The problem is more that this motivation gets co-opted by social-reward-seeking systems and we aren't aware of that when it happens. One way to fix this is to fix incentives, it's true, but another way is to fix the underlying problem of responding to social incentives when you intended to actually implement utilitarianism. Since the reason EA started was to fix the latter problem (e.g. people responding to social incentives by donating to the Charity for Rare Diseases in Cute Puppies), I think that that route is likely to be a better solution, and involve fewer epicycles (of the form where we have to consciously fix incentives again whenever we discover other problems).

I'm also not entirely sure this makes sense, though, because as I mentioned, social dynamics isn't a comparative advantage of mine :P

(Responding to the meta-point separately because yay threading.)

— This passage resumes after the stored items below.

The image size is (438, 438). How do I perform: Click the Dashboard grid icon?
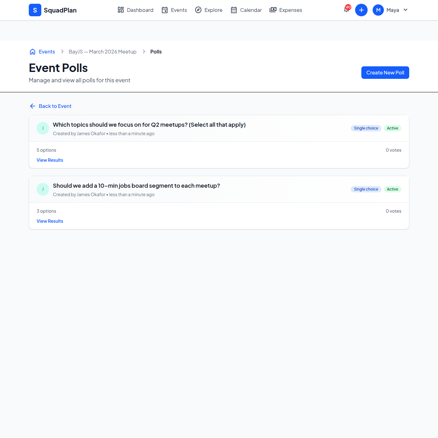tap(121, 10)
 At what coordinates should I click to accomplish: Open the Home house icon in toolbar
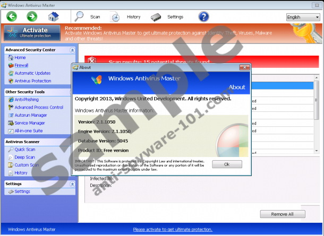point(53,16)
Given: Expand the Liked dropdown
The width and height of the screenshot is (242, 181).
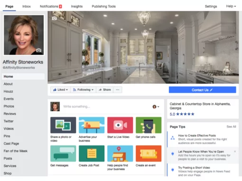Looking at the screenshot, I should [x=60, y=90].
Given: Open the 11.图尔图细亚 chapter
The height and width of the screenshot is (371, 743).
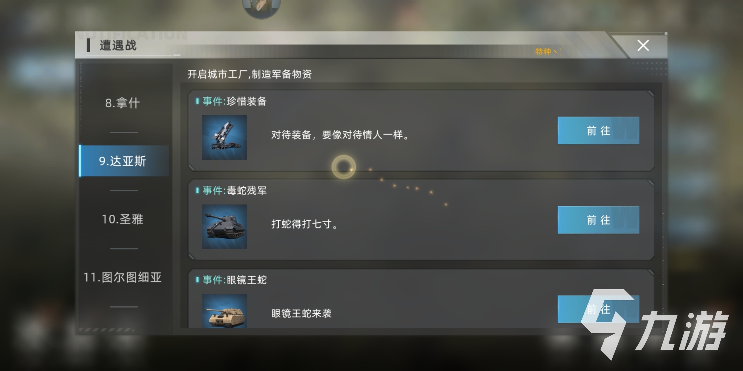Looking at the screenshot, I should pos(123,277).
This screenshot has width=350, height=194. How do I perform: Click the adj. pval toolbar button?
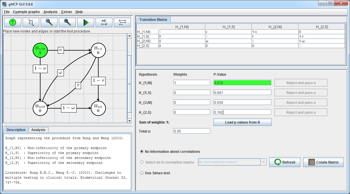tap(104, 22)
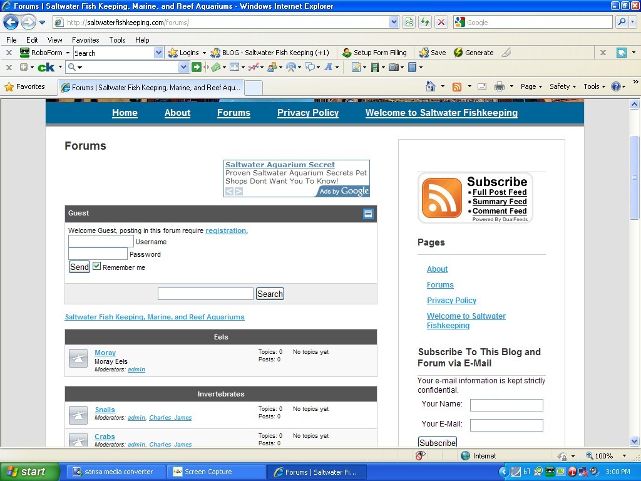The width and height of the screenshot is (641, 481).
Task: Open the address bar history dropdown
Action: click(394, 22)
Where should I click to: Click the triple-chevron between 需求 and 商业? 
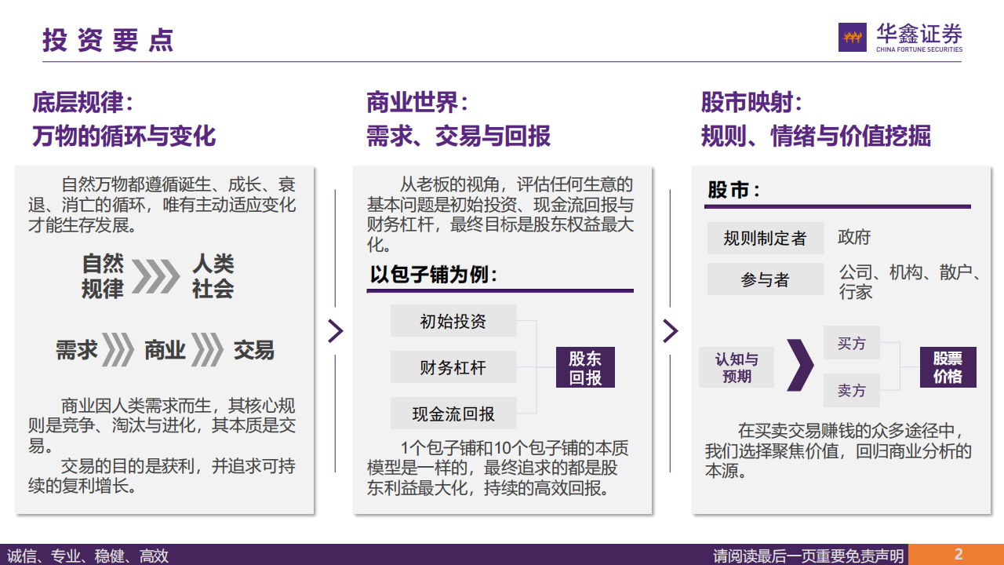(118, 350)
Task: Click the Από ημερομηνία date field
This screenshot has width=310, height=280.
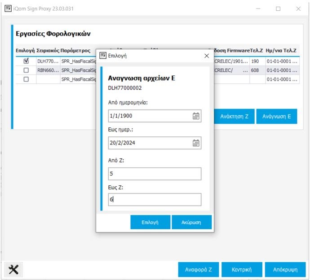Action: coord(149,116)
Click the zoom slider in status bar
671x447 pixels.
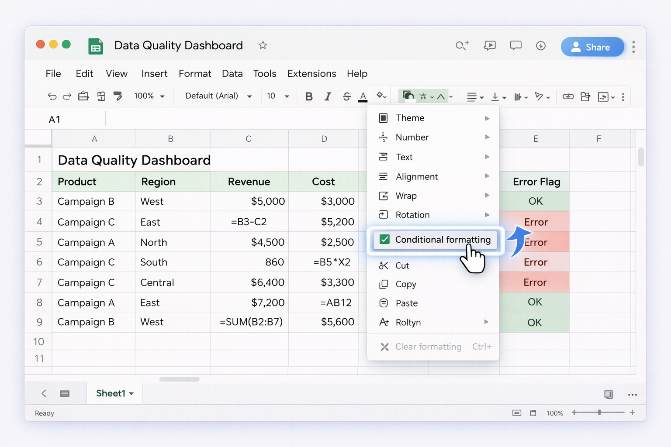(599, 413)
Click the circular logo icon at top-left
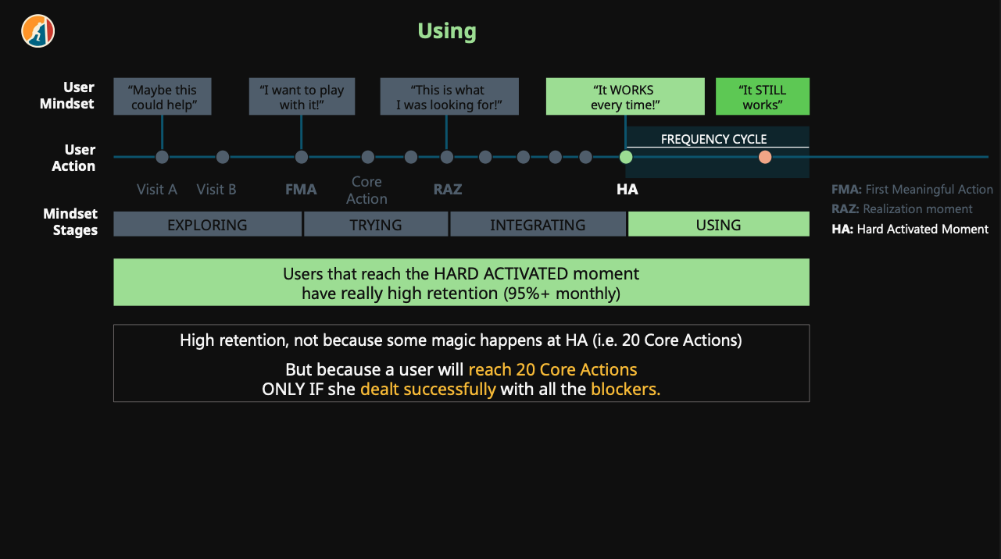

Comment author: ColonelMustard 02 December 2013 04:57:57AM *  9 points [-]

EA doesn't want to take over countries

"Take over countries" is such an ugly phrase. I prefer "country optimisation".

Comment author: ChristianKl 29 October 2013 06:33:26PM 0 points [-]

You may be right. But, it is possible to convince intelligent non-rationalists to take UFAI x-risk seriously in less than an hour (I've tested this),

For what value of "taking seriously" is that statement true?

In response to comment by ChristianKl on MIRI strategy
Comment author: ColonelMustard 30 October 2013 01:26:20AM 0 points [-]

"Hear ridiculous-sounding proposition, mark it as ridiculous, engage explanation, begin to accept arguments, begin to worry about this, agree to look at further reading"

In response to MIRI strategy
Comment author: Vladimir_Nesov 28 October 2013 06:07:59PM 14 points [-]

Facing the Intelligence Explosion is a nontechnical introduction.

Comment author: ColonelMustard 29 October 2013 12:50:24PM 0 points [-]

I agree and I like it. I think it could be further optimised for "convince intelligent non-LWers who have been sent one link from their rationalist friends and will read only that one link", but it could definitely serve as a great starting point.